**WHAT THIS EXERCISE ASKS:**
A. Return the passage of the article on Chinese herbal treatment for aplastic anemia from "An article on" up to and including "in Aplastic Central.", copied exactly.
B. List the tonic categories from which the aplastic anemia article says large herbal prescriptions draw three or four herbs each.
C. Extend the article on Chinese herbal therapy for aplastic anemia, starting after its last sentence.

**TEXT SECTION:**
%%
An article on the Chinese Herbal Experience for AA - Pt 1
I am posting this to the forum as the article was seemingly "lost" within a very long report on ITP which appeared as an appendix in Aplastic Central.
Aplastic Anemia and Thrombocytopenia
....... ( truncated to keep within stipulated length of this forum )...
In China, aplastic anemia is frequently treated by herbal therapies. There seems to be little agreement on the best formulations to use, as the number of published formulas that differ markedly from one to the next is large, but most of the prescriptions rely heavily on tonic therapies, as might seem appropriate to this disease characterized by a blood deficiency. From the traditional Chinese perspective, the blood is stored in the liver, and there are a group of “liver blood” tonics that are thought to promote the accumulation of blood; the spleen is the source of blood nutrients, so qi tonics are usually deemed important to producing more blood; and the kidney system, which includes the bone marrow, is the ultimate source of blood and is stimulated by a combination of yang tonics to invigorate its activity and yin nourishing herbs to provide essential substance. It is common for the herbal prescriptions recommended to patients with aplastic anemia to be large, incorporating three or four herbs from each of the tonic categories: qi, blood, yin, and yang.
%%
**PROVIDED DATA:**
%%
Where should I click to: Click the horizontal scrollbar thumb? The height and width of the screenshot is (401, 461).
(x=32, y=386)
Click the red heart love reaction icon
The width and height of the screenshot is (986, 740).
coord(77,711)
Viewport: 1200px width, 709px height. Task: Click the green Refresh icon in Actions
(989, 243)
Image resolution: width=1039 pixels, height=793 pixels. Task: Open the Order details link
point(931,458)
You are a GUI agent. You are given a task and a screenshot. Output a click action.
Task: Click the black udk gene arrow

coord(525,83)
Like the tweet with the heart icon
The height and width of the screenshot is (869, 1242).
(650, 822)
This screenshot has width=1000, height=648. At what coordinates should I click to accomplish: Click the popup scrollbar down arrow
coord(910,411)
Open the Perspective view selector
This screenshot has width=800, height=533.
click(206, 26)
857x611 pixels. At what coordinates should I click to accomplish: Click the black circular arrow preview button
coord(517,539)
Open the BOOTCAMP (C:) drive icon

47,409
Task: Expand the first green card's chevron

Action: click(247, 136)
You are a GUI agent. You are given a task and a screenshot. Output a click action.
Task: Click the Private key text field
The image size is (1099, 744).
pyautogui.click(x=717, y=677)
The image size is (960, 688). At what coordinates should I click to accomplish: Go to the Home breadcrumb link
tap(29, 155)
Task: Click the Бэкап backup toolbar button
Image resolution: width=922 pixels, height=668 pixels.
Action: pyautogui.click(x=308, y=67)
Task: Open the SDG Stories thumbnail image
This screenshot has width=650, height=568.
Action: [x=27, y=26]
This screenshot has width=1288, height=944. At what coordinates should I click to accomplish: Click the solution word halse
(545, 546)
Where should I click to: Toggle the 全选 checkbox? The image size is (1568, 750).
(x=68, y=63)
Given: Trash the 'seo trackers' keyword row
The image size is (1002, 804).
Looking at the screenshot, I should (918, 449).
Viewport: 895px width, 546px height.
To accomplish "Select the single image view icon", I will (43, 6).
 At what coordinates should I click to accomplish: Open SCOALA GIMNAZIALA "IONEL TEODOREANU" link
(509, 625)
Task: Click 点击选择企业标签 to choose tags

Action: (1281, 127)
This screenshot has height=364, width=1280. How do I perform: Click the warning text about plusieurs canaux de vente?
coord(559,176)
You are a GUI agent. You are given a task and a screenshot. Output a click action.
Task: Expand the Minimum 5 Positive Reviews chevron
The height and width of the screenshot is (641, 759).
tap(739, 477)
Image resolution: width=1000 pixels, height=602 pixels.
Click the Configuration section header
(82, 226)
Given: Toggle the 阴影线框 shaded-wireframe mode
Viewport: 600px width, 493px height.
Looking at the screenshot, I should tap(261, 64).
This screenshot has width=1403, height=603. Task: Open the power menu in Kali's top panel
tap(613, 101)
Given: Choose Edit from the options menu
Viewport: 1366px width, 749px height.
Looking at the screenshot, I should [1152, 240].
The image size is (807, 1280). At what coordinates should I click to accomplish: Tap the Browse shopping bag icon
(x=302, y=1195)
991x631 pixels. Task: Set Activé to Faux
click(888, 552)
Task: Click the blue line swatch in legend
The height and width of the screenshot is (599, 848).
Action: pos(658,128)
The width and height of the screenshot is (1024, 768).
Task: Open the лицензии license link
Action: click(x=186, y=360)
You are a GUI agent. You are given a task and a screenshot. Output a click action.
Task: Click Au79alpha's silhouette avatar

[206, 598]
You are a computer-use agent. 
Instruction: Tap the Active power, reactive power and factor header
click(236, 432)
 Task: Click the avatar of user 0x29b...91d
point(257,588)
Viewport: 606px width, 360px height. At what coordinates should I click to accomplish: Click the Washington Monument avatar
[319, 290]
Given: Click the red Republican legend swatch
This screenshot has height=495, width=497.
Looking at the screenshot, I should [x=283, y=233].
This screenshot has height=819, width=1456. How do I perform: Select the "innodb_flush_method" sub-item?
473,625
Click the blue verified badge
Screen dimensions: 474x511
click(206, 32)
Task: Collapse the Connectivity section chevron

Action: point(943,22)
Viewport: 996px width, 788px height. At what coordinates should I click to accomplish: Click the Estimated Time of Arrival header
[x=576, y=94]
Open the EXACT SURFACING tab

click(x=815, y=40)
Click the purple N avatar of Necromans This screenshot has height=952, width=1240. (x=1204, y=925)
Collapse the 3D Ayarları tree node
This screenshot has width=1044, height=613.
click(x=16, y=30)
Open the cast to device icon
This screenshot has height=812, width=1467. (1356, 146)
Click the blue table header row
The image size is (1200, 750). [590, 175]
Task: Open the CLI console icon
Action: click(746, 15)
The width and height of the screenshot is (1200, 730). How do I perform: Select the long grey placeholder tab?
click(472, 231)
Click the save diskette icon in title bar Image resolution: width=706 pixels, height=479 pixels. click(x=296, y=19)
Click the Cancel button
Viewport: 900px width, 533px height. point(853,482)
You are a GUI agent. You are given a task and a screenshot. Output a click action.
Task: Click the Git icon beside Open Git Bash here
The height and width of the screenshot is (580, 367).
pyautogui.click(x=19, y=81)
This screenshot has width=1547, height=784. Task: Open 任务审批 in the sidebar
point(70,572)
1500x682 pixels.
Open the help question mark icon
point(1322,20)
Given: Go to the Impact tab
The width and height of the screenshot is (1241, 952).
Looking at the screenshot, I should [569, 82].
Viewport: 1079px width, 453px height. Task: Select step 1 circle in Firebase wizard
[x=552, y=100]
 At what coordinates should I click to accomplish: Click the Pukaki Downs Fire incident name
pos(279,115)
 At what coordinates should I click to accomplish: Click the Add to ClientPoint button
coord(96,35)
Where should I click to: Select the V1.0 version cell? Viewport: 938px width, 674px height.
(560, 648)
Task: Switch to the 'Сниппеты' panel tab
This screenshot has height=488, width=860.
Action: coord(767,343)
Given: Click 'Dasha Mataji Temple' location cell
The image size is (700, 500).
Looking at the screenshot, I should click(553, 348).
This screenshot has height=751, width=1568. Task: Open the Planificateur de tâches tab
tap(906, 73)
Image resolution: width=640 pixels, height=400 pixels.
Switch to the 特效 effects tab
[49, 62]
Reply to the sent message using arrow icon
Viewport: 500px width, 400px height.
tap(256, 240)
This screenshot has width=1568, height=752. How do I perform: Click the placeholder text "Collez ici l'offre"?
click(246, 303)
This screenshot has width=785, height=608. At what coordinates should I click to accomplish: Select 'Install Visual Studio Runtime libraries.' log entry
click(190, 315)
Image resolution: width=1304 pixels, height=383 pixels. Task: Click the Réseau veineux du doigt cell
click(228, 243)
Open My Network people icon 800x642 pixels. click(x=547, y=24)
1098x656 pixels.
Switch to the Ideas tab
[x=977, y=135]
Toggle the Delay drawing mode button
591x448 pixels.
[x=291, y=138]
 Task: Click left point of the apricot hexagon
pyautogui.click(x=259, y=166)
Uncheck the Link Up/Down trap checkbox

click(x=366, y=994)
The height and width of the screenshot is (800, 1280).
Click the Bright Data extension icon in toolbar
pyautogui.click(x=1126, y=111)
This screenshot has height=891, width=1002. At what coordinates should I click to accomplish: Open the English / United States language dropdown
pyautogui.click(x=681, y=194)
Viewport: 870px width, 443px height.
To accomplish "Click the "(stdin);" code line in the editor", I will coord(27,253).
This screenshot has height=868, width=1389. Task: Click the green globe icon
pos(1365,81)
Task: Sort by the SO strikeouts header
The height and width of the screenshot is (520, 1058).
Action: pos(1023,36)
%%
**ACTIVITY ANSWERS:**
A.
An article on the Chinese Herbal Experience for AA - Pt 1
I am posting this to the forum as the article was seemingly "lost" within a very long report on ITP which appeared as an appendix in Aplastic Central.

B. qi, blood, yin, yang

C.
Anemias are often accompanied by fever, and the traditional description is that the blood deficiency, a type of yin weakness, gives rise to a deficiency heat (the heat is not adequately controlled). Thus, some formulas for treatment of aplastic anemia include heat clearing herbs, with a focus on those that clear heat from the blood. Some anemias are accompanied by reduced production of platelets, a condition that can lead to spontaneous bleeding; therefore, some cases of aplastic anemia are treated with herbs that inhibit bleeding.
It has been proposed that as a focus of treatment, for red blood cell deficiency focus on tonifying qi and blood; for platelet deficiency tonify yin; and for leukocyte deficiency tonify yang. Integrated Chinese and Western medicine is sometimes applied, using androgens, such as testosterone or stanazolol, or stem cell growth factors (i.e., erythropoeiten: EPO).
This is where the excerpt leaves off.